Goobernut makes a good point that MSW programs can vary tremendously in terms of the clinical learning completed, but inevitably the first year will conform to very generalist (non-clinical) standards. Also, most of the better programs I've come across, especially the online ones -- like USC -- are incredibly expensive, some nearly in the six figures. I don't think any degree below a doctorate is worth that kind of debt unless you are wealthy enough to forgo the need for loans. For many, in-state public universities are the only economically responsible options.
I'm not sure what you're referring to when you say un-regulated. The LPC licensure standards for accrediting graduate MHC programs are maintained by CACREP just as LMFTs are by COAMFTE and LSWs by the NASW. Echoing the above, LPCs are certainly limited in California and a few other places where they have ample opportunity outside of Medicare (e.g. SNFs) in most states otherwise. Here in Pennsylvania, LMFTs seem to be the most limited from all three, but not significantly.
So this is what I'm talking about when I refer to state standards. In my state, CACREP accreditation is not required for individuals to sit for the LPC or LBP exam (google that license for an interesting rabbit hole). There are educational minimums, but you can graduate from an HR program and still sit for the LPC exam. I am not completely sure if colleges in our state have to be COAMFTE accredited for an individual to sit for the LMFT exam in our state. I used to know when I was researching licenses, but I've since forgotten haha. However, nationally a program has to be CSWE (not NASW) accredited before they can sit for any exam in any state.
Again, I want to be clear, that I'm not saying that the MSW is better than any other masters program. I am saying "buyer beware" at the master's level. It does frustrate me when individuals who have not taken a single MSW class assume they have a working knowledge of what my education entails. When you say, "the first year is very generalist" do you have a concept of what that means in relationship to
every single MSW program ever, or are you just making assumptions? In addition, are you considering variability in relationship to hours required to complete the different masters programs? Mental health programs vary widely by state AND programs within a state. My masters program was 60 hours -- all MSW programs for non-advanced standing students are required to be 60 hours by a national standard. So lets just say, for the sake of argument, that my first year was "very generalist." On average, compared with other public college mental health programs in my state, the mental health programs require about 45 hours, as the CACREP minimums are not adhered to strictly because
it's not required to sit for the exam. So I'm getting an additional 15 hours of graduate instruction that the mental health counseling programs (in my state) are not receiving, which might, in part compensate for that "very generalist" first year. You know making the assumption that I didn't have A SINGLE clinical class that first year. Again, it's not my goal to say, because I'm an MSW that's what everyone should do, I'm saying it was absolutely 100% the right decision to make for me in my situation.

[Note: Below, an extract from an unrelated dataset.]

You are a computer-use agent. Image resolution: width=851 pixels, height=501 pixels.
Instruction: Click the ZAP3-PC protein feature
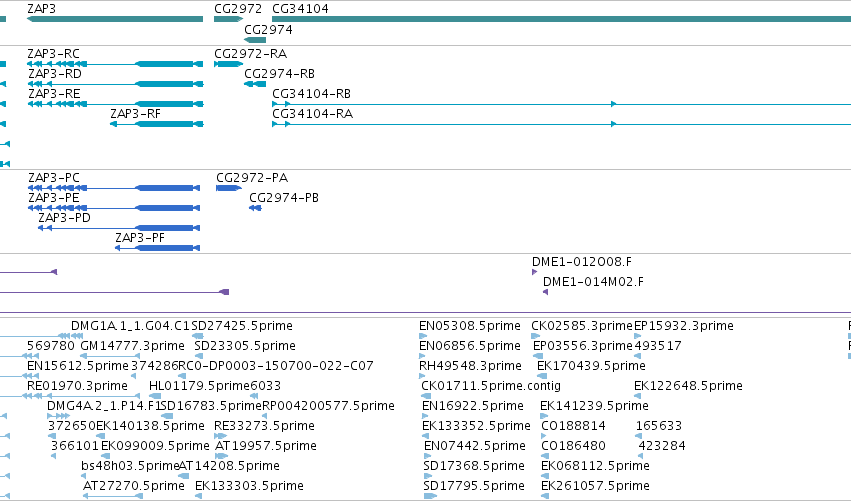(114, 188)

Now are there mental health counseling programs in other states that could have given me a better foundation on therapy skills? I bet so! There is always a better program somewhere. Are there generalist MSW programs in other states that leave people ill-equipped to conduct therapy? Most likely. Are there problems with MSW programs? Yes! Despite the "standardization" MSW programs can and will have vastly different programs. I'm going to assume that most likely goes for CACREP and COMAFTE programs too. All that being said, for someone to say across the board, "all mental health programs prepare you better for therapy than MSW programs" is extremely ignorant and demonstrates the individuals lack of knowledge of the entire mental health industry and master's level programs. I will even say that in reverse, if anyone tells you that MSW programs are always superior, that person should also not be trusted.
In addition, if you can't bill Medicare, you basically cut yourself out of working in certain areas of mental health. One of which was the areas I was highly interested in. I wanted to work with individuals with chronic illnesses, who are often on disability. If my licensure didn't allow me to bill Medicare as a payer source, I'd be ignoring a large part of the population I wanted to work with, and do currently work with right now. It's not just the elderly who use Medicare.